Just days away from when the final budget is supposed to be passed, the Child Victims Act is one big policy issue that could hit the cutting room floor, but for some survivors, this would be a huge disappointment.
The Child Victims Act would make it easier for victims of child sex abuse to seek justice as adults- and that’s just what one local survivor is hoping to do after she says she suffered years of abuse at the hands of her stepfather.
“For someone that you trust to violate your body… it’s devastating.” Mary Ellen O’loughlin says her stepfather molested her as a young teen. This, she says, is the kind of emotional trauma that leaves scars.
“I look back at pictures and they’re sad pictures. Those are not memories that I want,” O’loughlin says.

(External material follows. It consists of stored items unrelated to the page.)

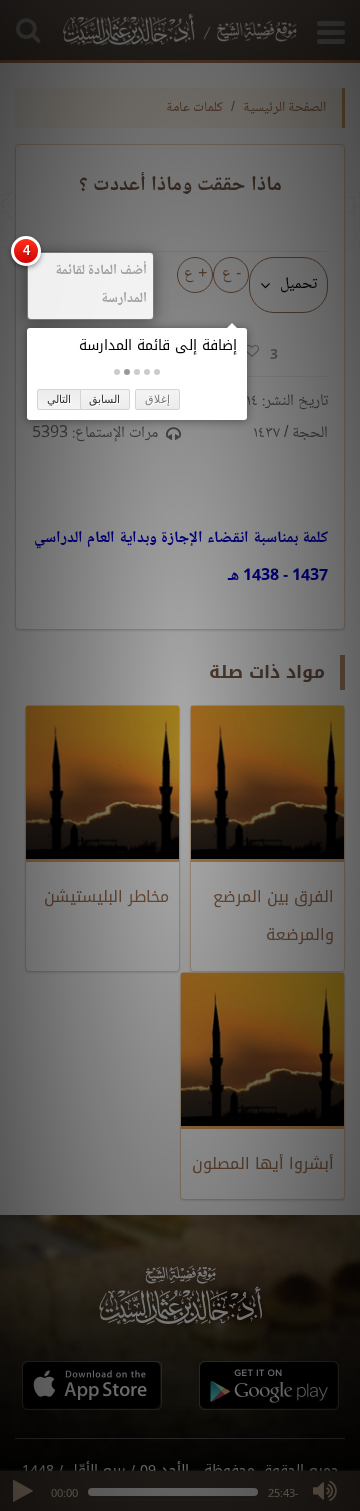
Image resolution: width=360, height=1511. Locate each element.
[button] (157, 372)
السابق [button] (104, 399)
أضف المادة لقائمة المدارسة (101, 285)
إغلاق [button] (157, 399)
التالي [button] (59, 399)
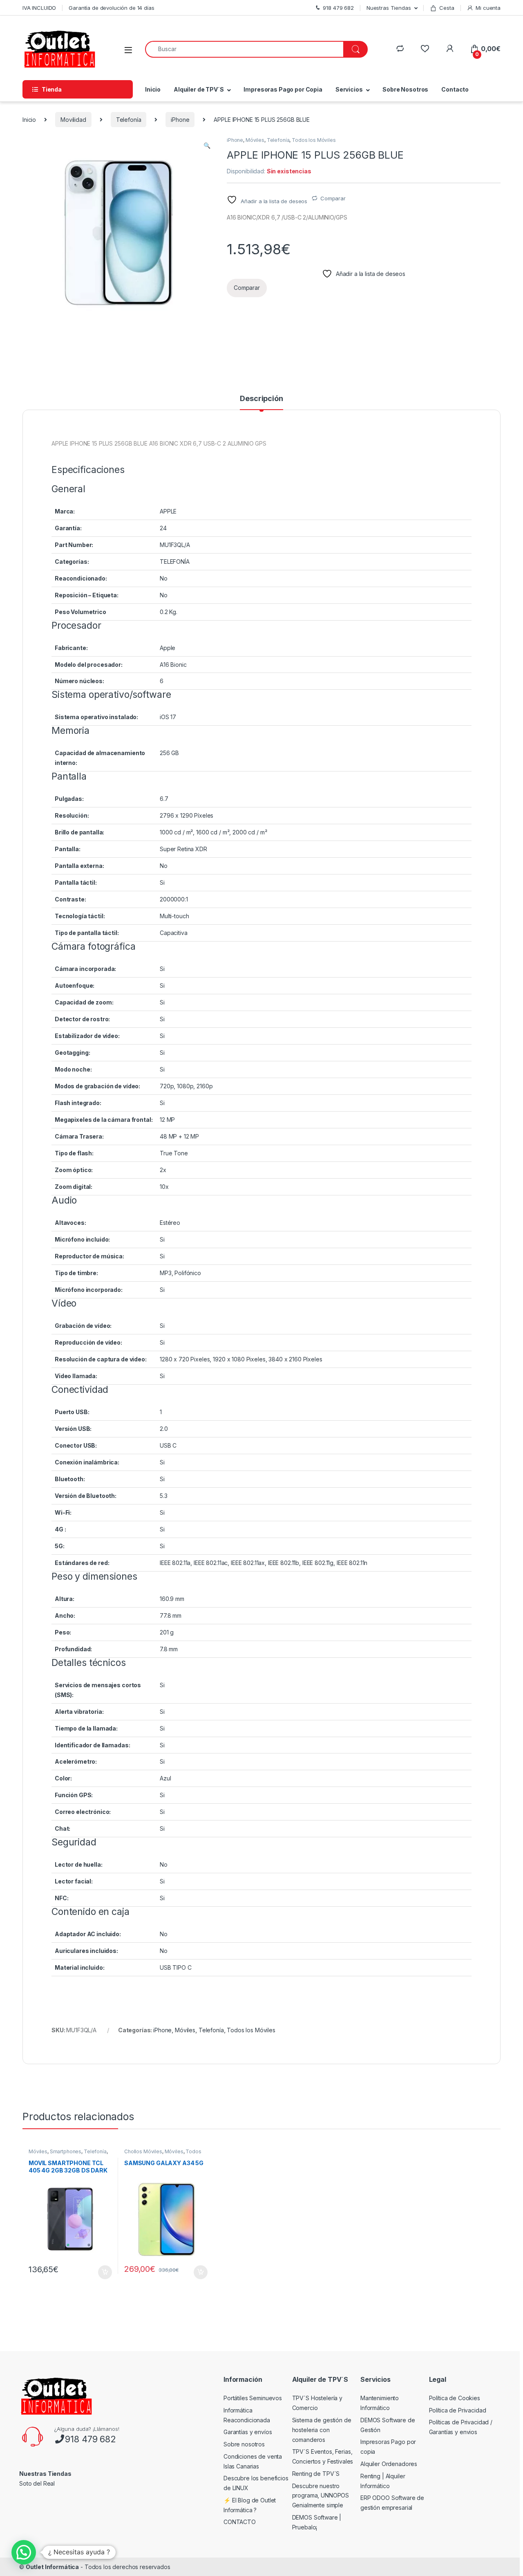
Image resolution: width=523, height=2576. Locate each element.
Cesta (446, 7)
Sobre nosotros (244, 2444)
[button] (206, 145)
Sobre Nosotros (405, 89)
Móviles (255, 140)
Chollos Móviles (143, 2151)
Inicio (153, 89)
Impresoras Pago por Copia (283, 89)
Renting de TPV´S (316, 2473)
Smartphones (65, 2151)
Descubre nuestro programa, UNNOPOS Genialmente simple (320, 2495)
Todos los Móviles (314, 140)
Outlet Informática (52, 2566)
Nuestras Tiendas (389, 7)
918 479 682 (90, 2439)
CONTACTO (240, 2521)
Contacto (455, 89)
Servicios (349, 89)
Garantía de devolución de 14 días (111, 7)
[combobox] (244, 49)
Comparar (333, 198)
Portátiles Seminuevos (253, 2397)
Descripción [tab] (261, 399)
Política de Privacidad (457, 2410)
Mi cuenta (488, 7)
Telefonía (128, 119)
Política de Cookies (454, 2397)
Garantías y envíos (248, 2431)
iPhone (180, 119)
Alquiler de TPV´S (199, 89)
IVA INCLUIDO (39, 7)
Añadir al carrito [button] (103, 2272)
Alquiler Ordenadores (388, 2463)
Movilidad (73, 119)
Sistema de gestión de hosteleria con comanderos (321, 2430)
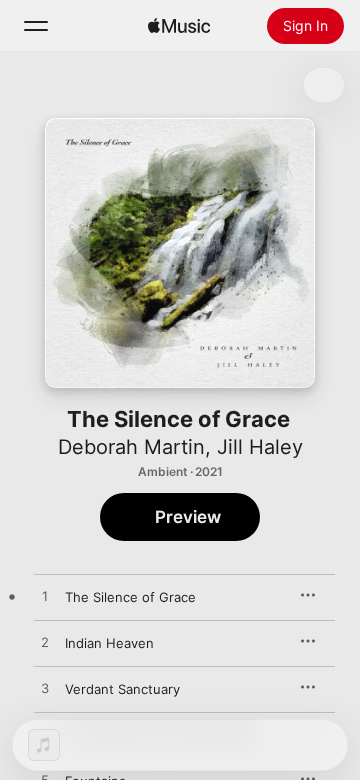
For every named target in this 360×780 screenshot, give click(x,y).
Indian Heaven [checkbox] (109, 643)
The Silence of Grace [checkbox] (130, 597)
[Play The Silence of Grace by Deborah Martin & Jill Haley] (45, 597)
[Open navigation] (36, 26)
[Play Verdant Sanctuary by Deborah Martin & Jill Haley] (45, 689)
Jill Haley (260, 447)
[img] (179, 26)
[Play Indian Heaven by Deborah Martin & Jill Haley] (45, 643)
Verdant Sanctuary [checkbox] (122, 689)
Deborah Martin (131, 447)
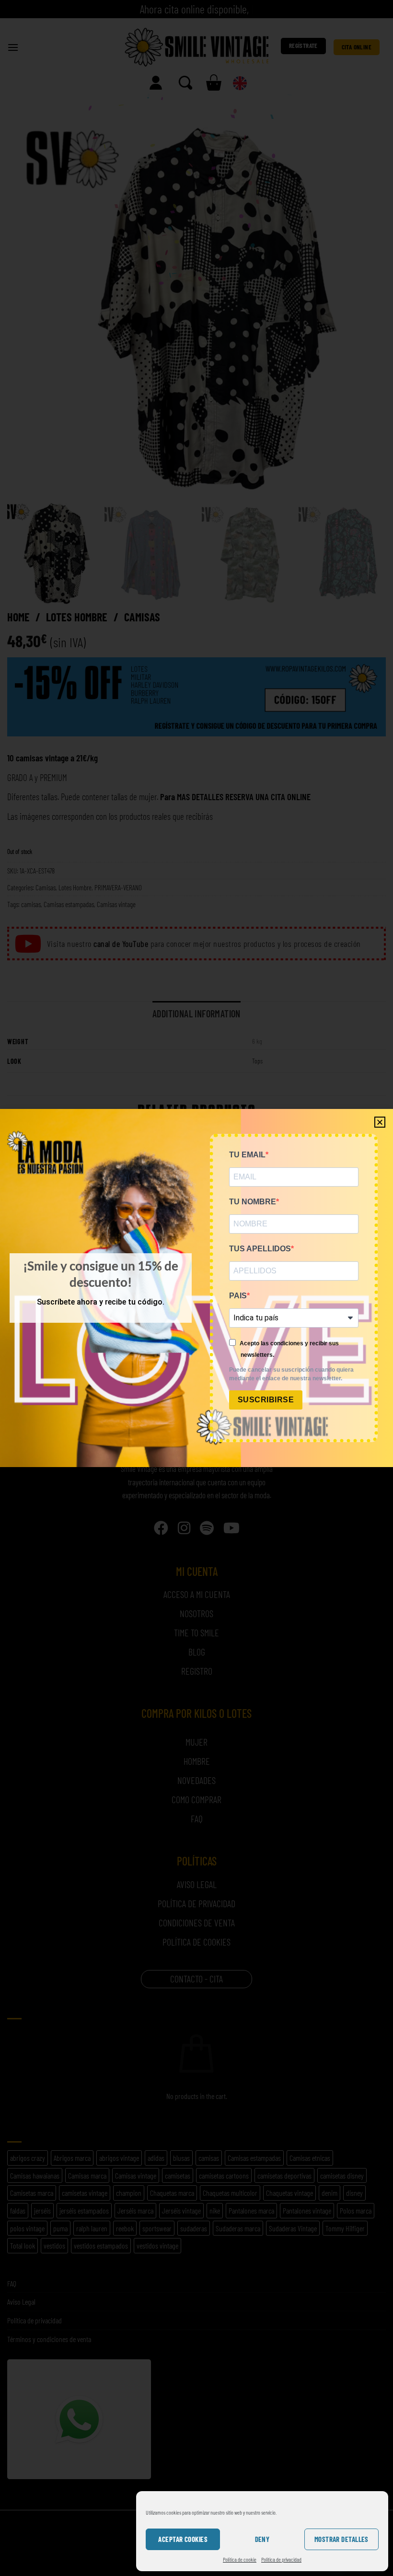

And Mary Ellen stayed silent back then. Now, it is not just her own abuse that troubles her, it is knowing that her siblings endured the same things.
“To be carrying that weight. And to be believing that because I didn’t say anything, that they were abused.. that’s really tough,” she tells NEWS10 ABC.
Now, after many years and therapy sessions, Mary Ellen wants justice. And she says if the Child Victims Act is included in the state budget, it could give her that chance and more.
“More importantly than finding the justice is to identify the hidden predators. They are hidden because their victims age out and they’re never identified,” she says.
Lawmakers like Assemblywoman Patricia Fahy have also come out in support of the act.
“In the end, I think we need to give more attention to the victims than we do to the pedophiles, and it is important that we give them their day in court,” the Assemblywoman told NEWS10 ABC.
But for Mary Ellen, seeing her attacker in court would mean more than just legal recourse. It would be a chance to make up for years of silence, and speak out not just for herself, but for her siblings.
“If I’m the one who prosecutes him, it’s really for them. And I’m finally doing something,” she says.
The state budget is due by Sunday, and Mary Ellen and other survivors say if the Child Victims Act is not part of the deal, they will keep the momentum alive and continue to fight for it.